The Myth of Precision: Why Branding Needs a Wider Net

Sridevi Sarkar

Citation: Sridevi Sarkar, "The Myth of Precision: Why Branding Needs a Wider Net", Universal Library of Business and Economics, Volume 02, Issue 03.

Copyright: This is an open access article distributed under the Creative Commons Attribution License, which permits unrestricted use, distribution, and reproduction in any medium, provided the original work is properly cited.

Abstract

The paper discusses conceptual and practical disjunctions that emerge when the logic of hyper-precision targeting, initially designed for performance marketing, is subsequently imposed unreflectively in the area of brand building. This discussion is inspired by the growing prevalence of algorithmic segmentation and personalization in current marketing systems. While creating enormous short-term transactional benefits, these very techniques have inherent structural limitations and, in some cases, have even proved counterproductive when applied to the task of building long-term brand equity.

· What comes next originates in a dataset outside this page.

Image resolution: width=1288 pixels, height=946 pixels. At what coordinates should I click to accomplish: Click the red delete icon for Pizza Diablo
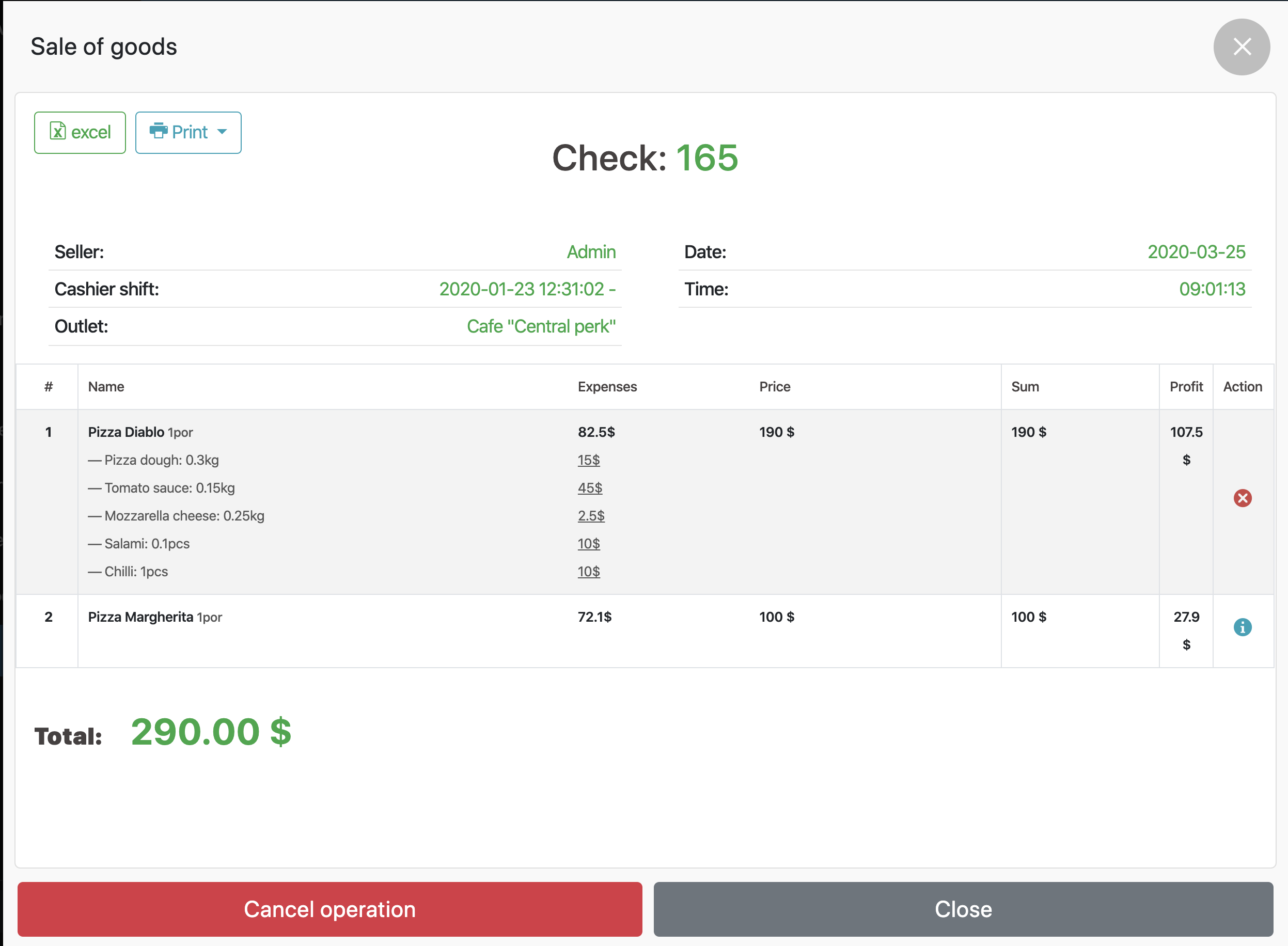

The study’s contribution lies in its articulation of two paradigms of communication that are fundamentally incommensurable. The first is an instrumental paradigm, optimized for rapid behavioral conversion; the second is a symbolic paradigm, oriented toward the incremental accumulation of trust, affective capital, and cultural resonance across extended time horizons. The central aim of the article is to delineate the methodological and strategic limits of precision in branding, while advancing the argument that brand vitality rests less on surgical targeting than on the broad circulation of coherent symbolic narratives. Through an integrative analysis of theoretical frameworks, illustrative case studies (including Budweiser’s “Best Buds” campaign and Lincoln’s collaboration with Matthew McConaughey), and a corpus of empirical as well as conceptual scholarship, the article shows that excessive segmentation and personalization can undermine message coherence, weaken emotional resonance, and ultimately obstruct the development of long-term mental availability. The principal findings underscore that brand building requires a widened aperture—emphasizing reach, mnemonic reiteration, emotionally saturated storytelling, and symbolic consistency—while recognizing that performance communications, however efficient, cannot substitute for the slow sedimentation of brand meaning within collective memory. The article will be of particular value to marketing scholars, strategic consultants, and practitioners of advertising communications seeking to reconcile the imperatives of short-term efficiency with the exigencies of long-term brand endurance.


Keywords: Branding, Performance Marketing, Hyper-Precision Targeting, Brand Equity, Affective Engagement, Cognitive Availability.